Avantages locaux et impact sur la communauté
Une étude de l’Université d’économie et de commerce d’Athènes (AUEB) souligne que les locations de courte durée génèrent des revenus qui restent en grande partie au sein des quartiers locaux. Les voyageurs dépensent leur argent dans les cafés, les supérettes, les taxis, les services de nettoyage et les commerces de proximité, créant ainsi un cercle de valeur qui soutient les petites entreprises plutôt que les chaînes hôtelières multinationales.
Dans de nombreux cas, ces revenus aident les Grecs à entretenir ou à rénover des propriétés familiales qui, sans cela, risqueraient de rester inoccupées. Environ 80 % des hôtes ne possèdent qu’une ou deux annonces, ce qui renforce le caractère à petite échelle et communautaire du secteur.

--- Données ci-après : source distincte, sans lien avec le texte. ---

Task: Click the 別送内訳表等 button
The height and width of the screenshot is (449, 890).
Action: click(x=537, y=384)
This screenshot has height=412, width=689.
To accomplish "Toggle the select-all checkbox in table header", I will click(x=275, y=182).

La SODIA souligne que les locations de courte durée complètent les hôtels plutôt que de leur faire concurrence. Les taux d’occupation hôtelière en Grèce restent élevés et de nouveaux établissements continuent d’ouvrir, ce qui suggère que les deux secteurs peuvent prospérer ensemble. La diversité de l’offre d’hébergement, comprenant des complexes de luxe, des hôtels de charme et des locations de particuliers, a renforcé le tourisme grec dans son ensemble, attirant un éventail plus large de visiteurs et de budgets.

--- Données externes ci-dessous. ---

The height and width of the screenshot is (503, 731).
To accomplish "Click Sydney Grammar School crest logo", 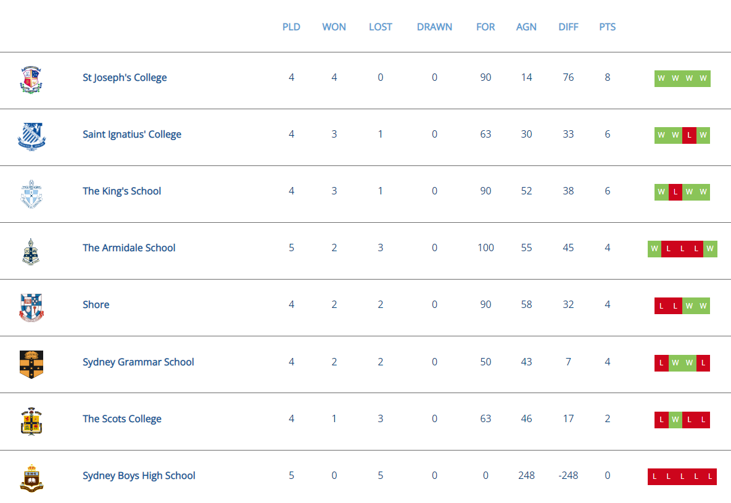I will pos(31,364).
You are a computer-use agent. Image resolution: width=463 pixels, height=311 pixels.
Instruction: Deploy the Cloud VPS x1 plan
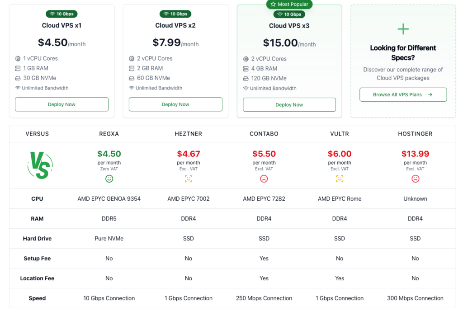tap(61, 104)
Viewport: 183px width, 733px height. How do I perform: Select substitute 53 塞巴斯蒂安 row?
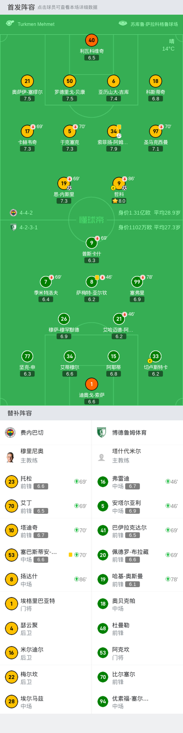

Des données récentes montrent une croissance soutenue au-delà de la saison estivale
Des données récentes de la société d'analyse AirDNA confirment que la demande de locations de courte durée en Grèce reste forte même après le pic estival. En septembre 2025, la demande a augmenté de 4,3 % en glissement annuel, tandis que l'offre a progressé de 3,9 %, ce qui témoigne d'une expansion équilibrée et durable.